Hak Yolcusu bediüzzaman.

bizar

Well-known member
1923 yılı baharında Van'a gelmiş, burada iki yıl kadar kalmıştı. Bu iki yıl içinde ders verdiği talebelerinden Molla Hamid ona birkaç soru sorduktan sonra, bir soru daha sormak istedi. Bediüzzaman'ın gençlik yıllarını merak ediyordu. Sorusu da bunun üzerine olacaktı.

Daha soruyu sormadan Bediüzzaman elini sertçe dizine vurdu ve:

- "Kardeşim sana bir hatıramı anlatayım dinle" dedi ve anlatmaya başladı:

"İstanbul'un o şaşalı zamanında, haftada bir elbise değiştirirdim, hem de pırlanta gibi elbiseler... İstanbul'un en görkemli yerlerine giderdim. Benim hoca arkadaşlarım, içlerinden birini seçip beni takip ettirmişler.

- "Bunun peşinden git, bakalım nerelere gidiyor, ne yapıyor?" diye...

- "Üç gün sonra arkadaşlarla sohbet esnasonda bana şöyle dediler:

- "Said sen ne yapsan Haktır. Hakka gidiyorsun ve bunda da başarılı olacaksın."

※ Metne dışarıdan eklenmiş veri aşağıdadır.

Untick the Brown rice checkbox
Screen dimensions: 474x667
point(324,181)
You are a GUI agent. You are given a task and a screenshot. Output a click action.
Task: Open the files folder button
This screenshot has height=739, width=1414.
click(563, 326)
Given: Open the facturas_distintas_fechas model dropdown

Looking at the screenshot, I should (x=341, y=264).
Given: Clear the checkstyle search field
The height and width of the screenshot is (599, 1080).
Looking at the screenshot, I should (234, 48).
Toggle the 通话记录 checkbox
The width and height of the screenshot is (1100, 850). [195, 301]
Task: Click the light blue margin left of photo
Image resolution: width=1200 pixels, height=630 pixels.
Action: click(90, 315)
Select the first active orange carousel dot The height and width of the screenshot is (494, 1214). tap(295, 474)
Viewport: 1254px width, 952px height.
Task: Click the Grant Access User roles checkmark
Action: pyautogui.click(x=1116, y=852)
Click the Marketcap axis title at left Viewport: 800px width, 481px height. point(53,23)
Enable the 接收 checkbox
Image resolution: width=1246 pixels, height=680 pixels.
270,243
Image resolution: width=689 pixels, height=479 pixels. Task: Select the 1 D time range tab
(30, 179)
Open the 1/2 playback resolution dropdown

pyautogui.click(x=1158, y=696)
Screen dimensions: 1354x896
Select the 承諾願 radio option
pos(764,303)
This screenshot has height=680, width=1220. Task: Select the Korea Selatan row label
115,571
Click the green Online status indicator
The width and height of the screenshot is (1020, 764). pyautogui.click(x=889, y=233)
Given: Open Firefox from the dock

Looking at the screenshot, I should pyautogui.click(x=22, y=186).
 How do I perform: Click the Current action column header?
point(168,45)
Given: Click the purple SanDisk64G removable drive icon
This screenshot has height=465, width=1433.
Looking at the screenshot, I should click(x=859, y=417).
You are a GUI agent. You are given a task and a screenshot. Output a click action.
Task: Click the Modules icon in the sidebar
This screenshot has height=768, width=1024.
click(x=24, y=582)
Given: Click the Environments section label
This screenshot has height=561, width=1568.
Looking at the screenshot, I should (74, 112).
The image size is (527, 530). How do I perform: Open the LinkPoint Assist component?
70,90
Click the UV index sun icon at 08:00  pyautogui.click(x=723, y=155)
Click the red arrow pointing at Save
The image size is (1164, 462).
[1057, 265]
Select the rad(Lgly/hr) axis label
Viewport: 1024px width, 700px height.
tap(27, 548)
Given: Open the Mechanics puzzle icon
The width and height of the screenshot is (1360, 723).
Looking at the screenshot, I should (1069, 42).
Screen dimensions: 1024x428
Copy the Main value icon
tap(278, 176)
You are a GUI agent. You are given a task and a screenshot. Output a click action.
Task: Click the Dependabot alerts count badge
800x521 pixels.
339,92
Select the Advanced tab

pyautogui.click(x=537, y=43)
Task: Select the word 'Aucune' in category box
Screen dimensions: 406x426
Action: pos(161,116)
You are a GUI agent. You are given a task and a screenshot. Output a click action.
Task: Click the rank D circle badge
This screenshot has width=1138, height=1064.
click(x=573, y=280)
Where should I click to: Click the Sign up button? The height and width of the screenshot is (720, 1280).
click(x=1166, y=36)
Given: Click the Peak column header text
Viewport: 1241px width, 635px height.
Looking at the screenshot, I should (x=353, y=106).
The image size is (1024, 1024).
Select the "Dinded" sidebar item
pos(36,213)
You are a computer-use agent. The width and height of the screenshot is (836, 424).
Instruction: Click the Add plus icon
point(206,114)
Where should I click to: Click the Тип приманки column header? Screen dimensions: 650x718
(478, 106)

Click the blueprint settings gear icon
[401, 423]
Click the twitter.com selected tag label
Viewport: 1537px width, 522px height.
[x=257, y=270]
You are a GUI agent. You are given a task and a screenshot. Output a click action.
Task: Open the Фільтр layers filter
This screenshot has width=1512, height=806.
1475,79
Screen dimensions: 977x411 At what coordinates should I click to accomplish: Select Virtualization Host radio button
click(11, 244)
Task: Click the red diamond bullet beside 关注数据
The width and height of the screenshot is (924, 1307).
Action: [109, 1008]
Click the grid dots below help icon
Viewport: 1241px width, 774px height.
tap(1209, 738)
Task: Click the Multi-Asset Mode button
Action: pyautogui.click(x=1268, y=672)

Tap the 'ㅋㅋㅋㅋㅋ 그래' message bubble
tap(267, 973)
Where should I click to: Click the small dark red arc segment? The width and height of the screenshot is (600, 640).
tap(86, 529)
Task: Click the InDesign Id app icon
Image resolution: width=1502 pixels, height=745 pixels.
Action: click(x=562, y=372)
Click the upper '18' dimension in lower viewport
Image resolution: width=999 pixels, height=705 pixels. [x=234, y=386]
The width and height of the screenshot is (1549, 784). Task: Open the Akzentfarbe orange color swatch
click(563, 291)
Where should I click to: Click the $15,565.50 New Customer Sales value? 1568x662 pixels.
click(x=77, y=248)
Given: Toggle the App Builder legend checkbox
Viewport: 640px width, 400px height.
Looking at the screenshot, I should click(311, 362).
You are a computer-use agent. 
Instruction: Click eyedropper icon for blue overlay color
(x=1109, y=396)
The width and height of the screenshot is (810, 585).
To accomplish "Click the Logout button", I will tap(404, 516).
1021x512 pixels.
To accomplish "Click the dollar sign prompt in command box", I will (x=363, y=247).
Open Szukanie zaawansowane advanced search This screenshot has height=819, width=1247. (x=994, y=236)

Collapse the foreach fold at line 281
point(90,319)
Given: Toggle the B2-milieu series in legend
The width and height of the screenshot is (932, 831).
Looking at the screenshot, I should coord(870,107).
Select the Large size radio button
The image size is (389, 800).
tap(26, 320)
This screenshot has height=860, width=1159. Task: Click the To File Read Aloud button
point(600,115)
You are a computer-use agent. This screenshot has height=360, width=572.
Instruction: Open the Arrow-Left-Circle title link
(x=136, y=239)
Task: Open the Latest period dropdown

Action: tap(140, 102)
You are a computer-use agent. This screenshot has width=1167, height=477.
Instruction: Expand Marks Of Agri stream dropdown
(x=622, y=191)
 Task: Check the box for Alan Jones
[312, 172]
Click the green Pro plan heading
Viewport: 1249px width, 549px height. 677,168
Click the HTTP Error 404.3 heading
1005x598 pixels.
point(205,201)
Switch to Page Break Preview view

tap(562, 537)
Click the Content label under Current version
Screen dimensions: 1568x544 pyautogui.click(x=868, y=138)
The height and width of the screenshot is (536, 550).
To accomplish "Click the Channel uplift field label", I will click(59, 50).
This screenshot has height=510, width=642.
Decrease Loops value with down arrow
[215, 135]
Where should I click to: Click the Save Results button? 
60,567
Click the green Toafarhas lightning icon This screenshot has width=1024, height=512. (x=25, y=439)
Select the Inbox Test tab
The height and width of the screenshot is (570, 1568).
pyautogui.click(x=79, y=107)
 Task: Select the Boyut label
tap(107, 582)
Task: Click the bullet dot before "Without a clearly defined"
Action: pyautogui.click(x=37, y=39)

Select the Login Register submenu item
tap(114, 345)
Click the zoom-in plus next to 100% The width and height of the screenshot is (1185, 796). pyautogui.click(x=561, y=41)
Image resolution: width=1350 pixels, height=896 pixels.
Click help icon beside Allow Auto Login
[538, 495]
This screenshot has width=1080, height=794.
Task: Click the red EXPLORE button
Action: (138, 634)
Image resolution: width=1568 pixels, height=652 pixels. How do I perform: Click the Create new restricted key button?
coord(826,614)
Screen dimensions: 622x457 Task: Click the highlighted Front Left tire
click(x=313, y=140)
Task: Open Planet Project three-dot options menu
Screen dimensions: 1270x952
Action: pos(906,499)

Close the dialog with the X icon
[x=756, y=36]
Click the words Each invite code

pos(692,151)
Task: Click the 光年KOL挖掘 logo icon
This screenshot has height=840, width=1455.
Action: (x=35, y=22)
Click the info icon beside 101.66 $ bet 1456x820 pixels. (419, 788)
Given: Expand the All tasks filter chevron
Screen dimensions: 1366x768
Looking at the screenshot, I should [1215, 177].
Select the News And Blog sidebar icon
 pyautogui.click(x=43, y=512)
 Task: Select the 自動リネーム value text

- "Niçin böyle söylüyorsunuz?" diye sorduğumda, şu cevabı verdiler:

- "Üç gündür seni takip ettiriyorduk. Bakalım İslama aykırı bhir davranışın oluyor mu? Baktık ki, senin dünyayla hiç ilgin yok. Bunun için inşaalla gayende başarılı olursun."


*****


Büyüklerin biri sözü vardır: "Bizim evlatlarımız bizim neslimizden gelenler değildir, bizim yolumuzdan gidenlerdir." İnşaAllah, Üstad'ın yolundan gidenlerden olmak nasip olur. Onun yolundan gidebilmek için yolunu bilmeli, dünyaya meyletmemeliyiz. Parayı pulu seven, kadınlara kızlara ilgi duyanlar onun talebeleri veya yolunun yolcuları asla olamazlar. Veya sadece onun eserlerini okumayla, ezberlemeyle, anlatmayla da onun yolundan gitmiş olamazlar.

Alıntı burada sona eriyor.